What is the difference between an overdraft and a loan against an FD?

Customer can collect the physical documents from the loan centre

Rajiv Anand
Rajiv Anand
Business Standard
Last Updated : Feb 09 2017 | 2:37 PM IST
After my home loan is repaid, how long will it take for me to get my property documents? What is the procedure to close a home loan account?
 
A customer wanting to close his/her home loan has to get his foreclosure letter, which will have details of the outstanding loan outstanding. Once the customer has the same, he/she can walk in with a Demand Draft for the closure amount and deposit it at any of the loan centres. The loan account shall get closed typically within five to six days of the payment being accepted (on the funds getting cleared). Once the entire loan amount is repaid, the customer’s property papers will be sent to the loan centre of the customer's choice. The customer can then collect the physical documents from the loan centre. The time period for this shall be typically around 21 days.
 
I have converted a large transaction on my credit card into a 12-month EMI. I have finished six months. I now have funds to repay the remaining amount, but my bank is saying I cannot do it. Are they right in saying so?
 
Banks allow foreclosure of all installment programmes related to credit cards. There is, however, pre-payment fees that is charged to the customers which is 1.5 per cent of principal outstanding at the time of foreclosure with a minimum fee limit.

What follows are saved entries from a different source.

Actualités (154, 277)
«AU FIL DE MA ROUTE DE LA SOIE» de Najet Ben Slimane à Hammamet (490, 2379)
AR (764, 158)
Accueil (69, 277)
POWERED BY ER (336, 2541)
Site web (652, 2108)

If any product is purchased with an EMI option at the merchant, the foreclosure fee is 0. However, the bank does not allow partial foreclosure, so if the customer wishes to foreclose he/she has to pay the entire principal outstanding at the time of foreclosure.
 
My bank has started charging for a personal banker service. The charge is Rs 100 per quarter. Can I refuse the service if I don't want to pay the charge?
 
Generally, most banks which provide personalised banking services delivered through a dedicated personal banker/relationship manager do not charge for such services. If your bank has a practice of charging for the same, you may approach them for a waiver of the said charges if you do not wish to avail of that service, or choose to opt for a programme that does not offer that service. Alternatively, you may look at other bank programmes which offer a similar service at no charge.
 
My bank has cut the Marginal cost of funds based lending rate (MCLR). Since my home loan is linked to the benchmark prime lending rate (BPLR), does this mean my loan rate will not decrease? Should I change to MCLR? Is there a charge for this? Should I wait until the end of the year to do it?
 
MCLR is applicable only on those home loans which are sanctioned on or after April 1, 2016, with a floating rate of interest. Therefore, a cut in MCLR (or a reset in MCLR) would not decrease the interest rate of home loans which are linked to BPLR or the base rate. Customers whose home loans are linked to BPLR or base rate can switch their home loans to MCLR. If a customer wants to switch, he can do so by paying switch fees and by signing a Supplementary Agreement.
 
What is the difference between an overdraft and a loan against fixed deposit (FD)? Which is better in case I want funds in an emergency?
 
Both loan against FD and overdraft against FD are secured loans where client borrows against a FD kept as a collateral with the bank. Loan against FD is generally a term loan whereas overdraft against FD is an overdraft facility which is taken against FDs held with the bank. Overdraft facility is always preferable, compared to a term loan. An overdraft facility is a hassle-free credit facility/line where a customer can utilise the fund at any given point of time. Unlike a term loan where a customer has to pay fixed installment, for overdraft the customer pays the interest only on utilisation. This offers great flexibility to the customer.